Klees letzte Jahre waren einerseits geprägt von seinem persönlichen Drama durch die Krankheit, unter der er seit 1935 litt, und durch die kollektive Katastrophe, die die Nazis ausgelöst hatten. Trotzdem hielt Klee weiter Distanz.

«Dabei war er in der Schweiz dreifach diskriminiert», hält Battiston fest: «Als ‹bolschewistischer Künstler›, als Deutscher und als linker Intellektueller, der er nie war.»

Einige Historiker beschuldigten Klee vielmehr, er sei zu bürgerlich geworden. Für Christine Hopfengart, Konservatorin des Zentrums Paul Klee, ist Klees Einstellung gegenüber seiner Zeit jedoch eher seiner analytischen Natur zuzuschreiben: «Paul Klee war nicht Akteur, sondern Beobachter.»

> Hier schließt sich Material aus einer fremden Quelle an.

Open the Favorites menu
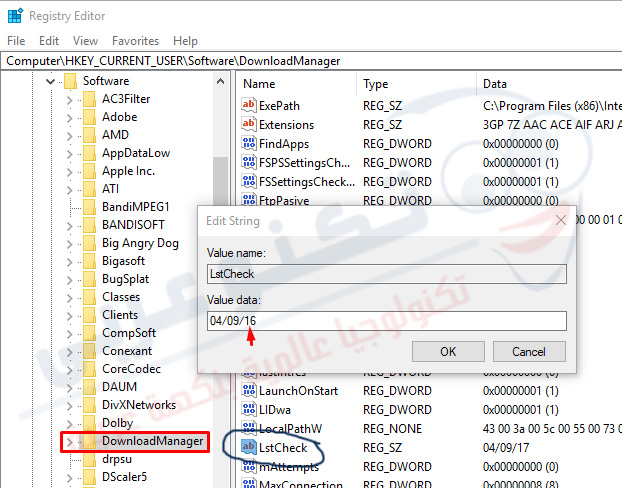The width and height of the screenshot is (622, 488). pyautogui.click(x=135, y=41)
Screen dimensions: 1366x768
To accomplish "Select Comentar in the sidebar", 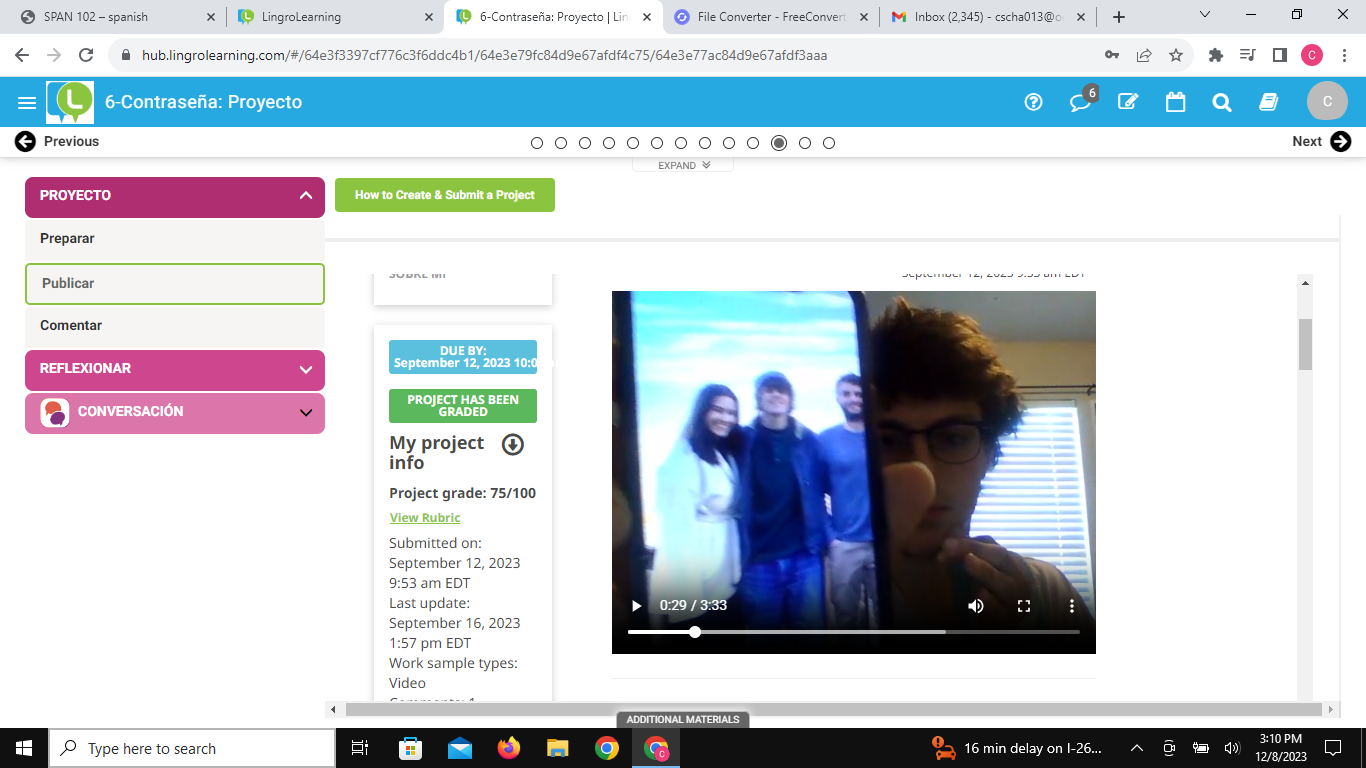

swissinfo, Isabelle Eichenberger
(Übertragung aus dem Französischen: Charlotte Egger)

Paul Klee kommt am 18. Dezember 1879 in Münchenbuchsee bei Bern zur Welt.

1898 zieht er nach München, um an der Kunstakademie zu studieren.

1906 heiratet er die Pianistin Lily Stumpf. Ihr Sohn wird 1907 geboren.

1916 wird er von der deutschen Armee eingezogen. Als Reservist hat er die Musse, um weiter zu malen.

1920 wird er als Professor ans Bauhaus in Weimar berufen.

1931 nimmt er eine Professur an der Düsseldorfer Akademie der Künste an.

1933, nachdem ihn die Nazis aus dem Schuldienst entlassen haben, kehrt er mit seiner Frau in die Schweiz zurück.

Am 29. Juni 1940 stirbt Paul Klee in Locarno-Muralto an den Folgen einer seltenen Krankheit.